Interviewer: What did you find?
Dr. Callaghan: In the United States, national statistics routinely track the leading causes of infant death. However, with this system, there is not really a category per se for infant death caused by prematurity. Deaths from prematurity fall into many different categories based on underlying cause, such as (the) mother’s pregnancy complications, or from the infants’ lungs being too immature. We conducted this study to understand how much prematurity from all causes was contributing to the problem of infant mortality in the United States.
Interviewer: Dr. Callaghan why do preterm infants die more often than infants born at term?
Dr. Callaghan: Well it takes a certain degree of physical maturity to survive outside of the womb. Although advances in technology help preterm infants survive better than at any time in history, this intensive care cannot always be successful. It is less successful for extremely small and extremely premature infants.
Interviewer:So what can be done to prevent infant mortality related to prematurity?
Dr. Callaghan: Well even with the best of technology and specialized medical care, not all preterm babies can survive. We found that about 2/3 of infants who died due to prematurity were born at or before 24 weeks of gestation, when infants’ vital organs such as the brain and lungs may be too immature to survive. So ultimately, decreasing infant deaths in the United States depends not only on treatment, but on effectively preventing premature labor and delivery from occurring in the first place.

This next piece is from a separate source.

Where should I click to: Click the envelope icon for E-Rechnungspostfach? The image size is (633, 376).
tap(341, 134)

Interviewer:Can we prevent premature birth?
Dr. Callaghan: Unfortunately, we are not yet able to accurately predict which women will have premature labor and prevent their premature delivery. We know some of the factors putting healthy pregnancies at risk, such as infections in the womb or bladder. But the majority of women who have a preterm infant do not have symptoms or an identifiable cause. An expanded prevention research agenda is urgently needed to identify women at risk early in pregnancy and to identify early and effective strategies to prevent premature labor and delivery.
Interviewer:So does this mean that we can’t do anything about prematurity?

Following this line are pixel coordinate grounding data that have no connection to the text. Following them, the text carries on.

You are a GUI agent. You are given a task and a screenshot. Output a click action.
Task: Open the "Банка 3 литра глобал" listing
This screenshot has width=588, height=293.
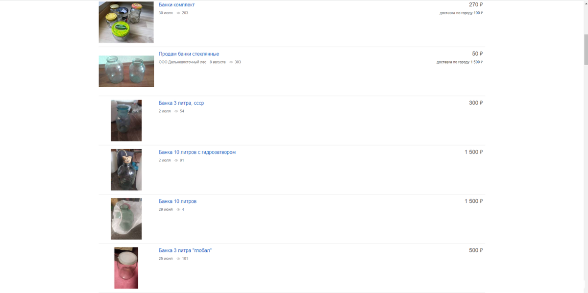click(x=185, y=250)
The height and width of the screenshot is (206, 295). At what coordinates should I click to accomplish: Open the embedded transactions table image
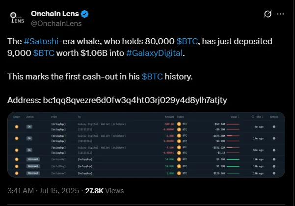[x=147, y=146]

Dr. Callaghan: No, it doesn’t exactly mean that. We believe that women should seek comprehensive prenatal care early in pregnancy, and that their infants should have access to care, so that mother and baby have the very best possible outcome. This means promoting health of women before and throughout their reproductive years, especially before conception, and helping women begin prenatal care early in their pregnancy.
Interviewer:Dr. Callaghanis there anything that you can suggest for expectant parents or those contemplating parenthood?

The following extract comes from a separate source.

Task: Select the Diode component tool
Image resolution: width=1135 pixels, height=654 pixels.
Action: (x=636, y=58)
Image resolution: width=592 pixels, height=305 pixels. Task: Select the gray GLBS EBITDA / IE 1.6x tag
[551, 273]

Dr. Callaghan: Certainly. It’s important to keep up with news about pregnancy and prematurity. My colleagues at CDC are continuing our research to learn more about the biological causes of prematurity and infant death. And we are also deeply gratified that the March of Dimes joins us as a partner in research as well as taking a lead in helping the public understand and cope with prematurity. March of Dimes affiliates are in almost every state and county in the country. This means someone who is concerned about a first or subsequent premature birth will find an understanding person close to their home.
Interviewer:Do you haveany final comments?
Dr. Callaghan: One day, we hope there will be breakthrough announcement on preventing prematurity. Until then, we hope everyone will share our concern that prematurity and infant deaths are significant public health issues…issues that affect all too many of our own families and the lives of people living in our own neighborhoods.